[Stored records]
■ ■ ■ ■

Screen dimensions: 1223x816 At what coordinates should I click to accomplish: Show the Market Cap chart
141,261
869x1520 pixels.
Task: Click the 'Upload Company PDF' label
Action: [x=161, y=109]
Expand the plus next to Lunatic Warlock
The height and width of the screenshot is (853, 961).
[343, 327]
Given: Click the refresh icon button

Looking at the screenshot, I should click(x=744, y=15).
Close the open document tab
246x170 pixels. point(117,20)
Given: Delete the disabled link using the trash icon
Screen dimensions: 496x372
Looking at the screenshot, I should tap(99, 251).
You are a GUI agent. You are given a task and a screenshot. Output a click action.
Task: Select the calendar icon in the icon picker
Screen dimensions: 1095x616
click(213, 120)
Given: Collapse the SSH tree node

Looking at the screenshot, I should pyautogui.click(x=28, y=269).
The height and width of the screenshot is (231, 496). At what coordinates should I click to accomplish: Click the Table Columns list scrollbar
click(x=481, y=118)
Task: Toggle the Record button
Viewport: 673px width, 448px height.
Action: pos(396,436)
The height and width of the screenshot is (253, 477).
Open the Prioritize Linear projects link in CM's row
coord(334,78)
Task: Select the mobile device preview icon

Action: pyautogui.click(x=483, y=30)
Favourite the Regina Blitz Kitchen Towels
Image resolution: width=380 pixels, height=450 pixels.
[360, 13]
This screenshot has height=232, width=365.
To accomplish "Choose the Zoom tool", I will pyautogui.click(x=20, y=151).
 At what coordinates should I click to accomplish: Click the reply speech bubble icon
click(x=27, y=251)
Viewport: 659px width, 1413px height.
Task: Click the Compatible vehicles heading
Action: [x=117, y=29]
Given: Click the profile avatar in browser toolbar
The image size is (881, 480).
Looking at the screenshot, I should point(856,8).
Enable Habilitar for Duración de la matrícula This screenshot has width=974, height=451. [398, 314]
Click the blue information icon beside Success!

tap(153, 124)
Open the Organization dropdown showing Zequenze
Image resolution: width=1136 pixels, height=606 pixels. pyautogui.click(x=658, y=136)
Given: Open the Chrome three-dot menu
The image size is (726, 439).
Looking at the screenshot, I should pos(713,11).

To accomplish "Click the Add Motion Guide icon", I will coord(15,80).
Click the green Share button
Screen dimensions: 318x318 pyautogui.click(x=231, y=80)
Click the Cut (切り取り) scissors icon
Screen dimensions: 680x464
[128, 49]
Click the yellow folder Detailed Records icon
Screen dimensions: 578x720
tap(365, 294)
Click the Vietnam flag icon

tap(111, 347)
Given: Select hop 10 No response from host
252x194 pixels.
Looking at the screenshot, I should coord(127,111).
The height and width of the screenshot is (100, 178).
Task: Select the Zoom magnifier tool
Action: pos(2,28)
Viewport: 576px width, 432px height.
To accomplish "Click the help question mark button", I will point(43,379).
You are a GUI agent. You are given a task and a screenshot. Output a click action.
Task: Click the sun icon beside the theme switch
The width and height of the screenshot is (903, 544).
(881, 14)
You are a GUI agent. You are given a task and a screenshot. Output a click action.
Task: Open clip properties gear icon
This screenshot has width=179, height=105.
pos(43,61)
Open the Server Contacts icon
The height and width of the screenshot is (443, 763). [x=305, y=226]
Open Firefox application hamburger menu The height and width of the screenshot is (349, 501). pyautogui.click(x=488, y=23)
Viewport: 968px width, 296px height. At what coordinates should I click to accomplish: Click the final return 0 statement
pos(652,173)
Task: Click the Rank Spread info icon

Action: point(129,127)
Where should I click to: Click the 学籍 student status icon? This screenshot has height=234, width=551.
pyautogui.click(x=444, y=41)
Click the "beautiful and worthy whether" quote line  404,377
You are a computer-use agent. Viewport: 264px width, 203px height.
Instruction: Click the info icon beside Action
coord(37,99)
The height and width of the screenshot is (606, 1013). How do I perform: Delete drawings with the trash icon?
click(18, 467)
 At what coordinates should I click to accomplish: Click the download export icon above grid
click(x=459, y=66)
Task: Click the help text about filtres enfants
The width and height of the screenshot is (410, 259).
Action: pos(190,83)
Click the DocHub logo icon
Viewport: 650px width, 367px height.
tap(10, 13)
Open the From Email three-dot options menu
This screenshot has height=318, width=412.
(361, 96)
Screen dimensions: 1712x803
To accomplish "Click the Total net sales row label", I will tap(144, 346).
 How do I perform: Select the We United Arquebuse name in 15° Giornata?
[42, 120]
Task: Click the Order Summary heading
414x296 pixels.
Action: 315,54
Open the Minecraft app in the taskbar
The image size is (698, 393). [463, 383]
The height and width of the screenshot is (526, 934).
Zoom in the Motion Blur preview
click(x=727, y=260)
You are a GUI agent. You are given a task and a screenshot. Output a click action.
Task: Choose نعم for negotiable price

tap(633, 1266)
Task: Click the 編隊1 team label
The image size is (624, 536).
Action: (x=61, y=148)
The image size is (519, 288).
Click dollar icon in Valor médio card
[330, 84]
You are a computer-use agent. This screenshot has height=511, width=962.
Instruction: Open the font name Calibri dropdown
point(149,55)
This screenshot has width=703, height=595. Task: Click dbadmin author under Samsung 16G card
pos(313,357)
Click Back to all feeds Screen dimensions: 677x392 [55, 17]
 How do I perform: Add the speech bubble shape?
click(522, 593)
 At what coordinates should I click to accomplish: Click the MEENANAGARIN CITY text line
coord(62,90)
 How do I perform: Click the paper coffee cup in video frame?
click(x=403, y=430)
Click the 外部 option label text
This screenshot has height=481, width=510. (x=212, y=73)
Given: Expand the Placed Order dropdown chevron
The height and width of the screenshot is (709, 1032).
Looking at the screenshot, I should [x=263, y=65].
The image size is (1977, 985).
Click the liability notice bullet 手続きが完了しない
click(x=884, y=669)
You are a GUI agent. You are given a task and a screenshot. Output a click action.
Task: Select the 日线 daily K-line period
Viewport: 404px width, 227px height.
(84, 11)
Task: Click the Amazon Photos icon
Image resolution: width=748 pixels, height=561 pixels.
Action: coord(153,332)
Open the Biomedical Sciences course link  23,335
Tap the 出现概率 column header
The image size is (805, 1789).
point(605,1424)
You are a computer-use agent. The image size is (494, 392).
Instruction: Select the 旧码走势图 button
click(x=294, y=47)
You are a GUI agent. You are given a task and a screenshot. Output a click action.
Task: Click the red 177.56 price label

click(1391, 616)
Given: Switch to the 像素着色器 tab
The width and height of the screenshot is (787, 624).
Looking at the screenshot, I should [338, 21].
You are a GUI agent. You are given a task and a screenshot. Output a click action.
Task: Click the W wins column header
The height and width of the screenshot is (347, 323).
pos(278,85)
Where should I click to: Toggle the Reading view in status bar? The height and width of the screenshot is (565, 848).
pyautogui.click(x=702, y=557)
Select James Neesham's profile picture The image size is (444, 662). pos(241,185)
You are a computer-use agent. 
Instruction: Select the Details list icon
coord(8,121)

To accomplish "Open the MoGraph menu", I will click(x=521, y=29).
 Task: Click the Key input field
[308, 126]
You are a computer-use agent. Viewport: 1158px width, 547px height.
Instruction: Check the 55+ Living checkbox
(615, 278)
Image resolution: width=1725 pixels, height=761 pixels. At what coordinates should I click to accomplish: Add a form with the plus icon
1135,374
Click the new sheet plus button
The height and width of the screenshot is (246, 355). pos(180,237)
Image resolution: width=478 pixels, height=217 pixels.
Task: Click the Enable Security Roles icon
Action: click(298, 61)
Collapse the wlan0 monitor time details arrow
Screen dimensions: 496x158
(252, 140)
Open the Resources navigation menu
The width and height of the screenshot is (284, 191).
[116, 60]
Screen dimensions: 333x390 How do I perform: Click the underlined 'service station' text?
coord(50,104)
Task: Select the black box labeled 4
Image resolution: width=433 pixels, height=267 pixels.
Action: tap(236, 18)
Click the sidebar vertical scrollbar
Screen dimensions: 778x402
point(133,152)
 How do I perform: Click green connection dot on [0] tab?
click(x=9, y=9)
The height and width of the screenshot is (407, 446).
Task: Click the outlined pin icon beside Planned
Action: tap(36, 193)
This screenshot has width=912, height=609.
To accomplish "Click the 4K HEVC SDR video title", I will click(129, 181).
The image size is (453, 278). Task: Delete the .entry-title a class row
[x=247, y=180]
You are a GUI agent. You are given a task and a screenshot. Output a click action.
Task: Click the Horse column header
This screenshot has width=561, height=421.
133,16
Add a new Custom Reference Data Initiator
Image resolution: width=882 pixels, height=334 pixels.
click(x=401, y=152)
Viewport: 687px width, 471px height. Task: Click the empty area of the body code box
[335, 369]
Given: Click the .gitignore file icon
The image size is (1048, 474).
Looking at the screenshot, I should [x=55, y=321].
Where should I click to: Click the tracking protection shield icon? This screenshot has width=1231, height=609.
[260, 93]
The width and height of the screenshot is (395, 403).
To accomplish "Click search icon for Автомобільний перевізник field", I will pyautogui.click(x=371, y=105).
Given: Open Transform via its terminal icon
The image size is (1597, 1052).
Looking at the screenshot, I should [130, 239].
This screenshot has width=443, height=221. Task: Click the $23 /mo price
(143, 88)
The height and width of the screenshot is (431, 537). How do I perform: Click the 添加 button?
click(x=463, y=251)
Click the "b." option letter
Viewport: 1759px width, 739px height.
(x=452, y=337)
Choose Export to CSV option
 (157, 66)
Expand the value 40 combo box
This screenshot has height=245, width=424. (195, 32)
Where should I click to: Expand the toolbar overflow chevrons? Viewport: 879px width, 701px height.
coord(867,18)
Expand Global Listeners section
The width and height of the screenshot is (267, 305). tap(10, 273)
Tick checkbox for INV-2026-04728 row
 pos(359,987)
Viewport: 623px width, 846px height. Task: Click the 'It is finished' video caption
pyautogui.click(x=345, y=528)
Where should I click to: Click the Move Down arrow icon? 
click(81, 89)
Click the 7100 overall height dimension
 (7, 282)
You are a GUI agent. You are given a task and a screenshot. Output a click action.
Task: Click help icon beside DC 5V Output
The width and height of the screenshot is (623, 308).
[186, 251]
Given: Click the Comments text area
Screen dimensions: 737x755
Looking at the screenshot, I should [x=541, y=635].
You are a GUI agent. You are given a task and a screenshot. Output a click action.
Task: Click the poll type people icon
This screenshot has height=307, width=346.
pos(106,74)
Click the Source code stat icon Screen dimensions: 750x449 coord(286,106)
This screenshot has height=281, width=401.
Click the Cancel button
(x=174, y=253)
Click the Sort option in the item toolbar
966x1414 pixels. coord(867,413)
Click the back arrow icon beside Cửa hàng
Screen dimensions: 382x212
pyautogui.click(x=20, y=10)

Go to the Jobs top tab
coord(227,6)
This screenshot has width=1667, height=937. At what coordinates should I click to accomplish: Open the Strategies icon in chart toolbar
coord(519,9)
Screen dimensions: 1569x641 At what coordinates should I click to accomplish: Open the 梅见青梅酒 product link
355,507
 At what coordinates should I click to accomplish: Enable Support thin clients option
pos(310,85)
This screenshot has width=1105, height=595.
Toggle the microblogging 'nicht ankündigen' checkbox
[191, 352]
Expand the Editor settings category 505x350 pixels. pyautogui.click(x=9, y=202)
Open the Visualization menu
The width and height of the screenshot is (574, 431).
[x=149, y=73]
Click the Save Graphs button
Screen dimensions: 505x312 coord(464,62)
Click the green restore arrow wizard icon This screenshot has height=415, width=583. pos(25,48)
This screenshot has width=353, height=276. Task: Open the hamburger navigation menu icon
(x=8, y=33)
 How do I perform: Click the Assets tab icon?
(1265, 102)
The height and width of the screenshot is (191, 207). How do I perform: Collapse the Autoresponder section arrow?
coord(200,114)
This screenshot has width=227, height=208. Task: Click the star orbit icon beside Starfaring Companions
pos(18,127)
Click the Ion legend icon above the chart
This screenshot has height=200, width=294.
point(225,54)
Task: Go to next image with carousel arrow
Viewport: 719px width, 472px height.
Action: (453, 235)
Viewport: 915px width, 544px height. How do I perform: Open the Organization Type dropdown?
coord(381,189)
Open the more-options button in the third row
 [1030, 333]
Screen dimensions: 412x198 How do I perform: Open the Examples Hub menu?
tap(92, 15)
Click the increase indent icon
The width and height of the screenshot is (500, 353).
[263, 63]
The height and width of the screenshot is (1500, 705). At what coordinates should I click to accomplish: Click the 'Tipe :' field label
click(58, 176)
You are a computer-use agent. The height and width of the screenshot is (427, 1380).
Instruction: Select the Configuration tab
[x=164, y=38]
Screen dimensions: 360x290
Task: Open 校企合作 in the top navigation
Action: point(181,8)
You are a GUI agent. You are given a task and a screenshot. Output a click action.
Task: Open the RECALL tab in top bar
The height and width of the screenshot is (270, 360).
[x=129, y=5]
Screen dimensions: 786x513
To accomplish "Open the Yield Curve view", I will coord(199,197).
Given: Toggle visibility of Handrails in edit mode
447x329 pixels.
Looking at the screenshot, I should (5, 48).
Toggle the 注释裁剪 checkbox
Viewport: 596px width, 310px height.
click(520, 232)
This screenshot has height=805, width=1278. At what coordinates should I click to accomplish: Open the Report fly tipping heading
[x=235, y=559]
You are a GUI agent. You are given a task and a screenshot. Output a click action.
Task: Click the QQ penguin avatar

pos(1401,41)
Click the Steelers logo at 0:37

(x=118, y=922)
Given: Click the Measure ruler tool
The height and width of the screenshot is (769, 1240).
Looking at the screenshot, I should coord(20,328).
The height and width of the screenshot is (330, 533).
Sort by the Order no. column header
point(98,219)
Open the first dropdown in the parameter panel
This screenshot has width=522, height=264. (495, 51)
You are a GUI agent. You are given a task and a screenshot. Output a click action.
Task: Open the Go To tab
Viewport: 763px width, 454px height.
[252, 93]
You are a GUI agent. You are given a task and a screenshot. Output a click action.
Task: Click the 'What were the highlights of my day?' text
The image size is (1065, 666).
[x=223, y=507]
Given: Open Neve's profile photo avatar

■ ■ ■ ■

Show me every line in the data above that includes "will".

**COMPLETED TASK:**
To accomplish "Choose the Zoom tool", I will pyautogui.click(x=20, y=151).
To accomplish "Click the Add Motion Guide icon", I will coord(15,80).
To accomplish "Click the help question mark button", I will point(43,379).
To accomplish "Click the Total net sales row label", I will tap(144, 346).
To accomplish "Open the MoGraph menu", I will click(x=521, y=29).
To accomplish "Click the 4K HEVC SDR video title", I will click(129, 181).
To accomplish "Click search icon for Автомобільний перевізник field", I will pyautogui.click(x=371, y=105).
To accomplish "Open the Yield Curve view", I will coord(199,197).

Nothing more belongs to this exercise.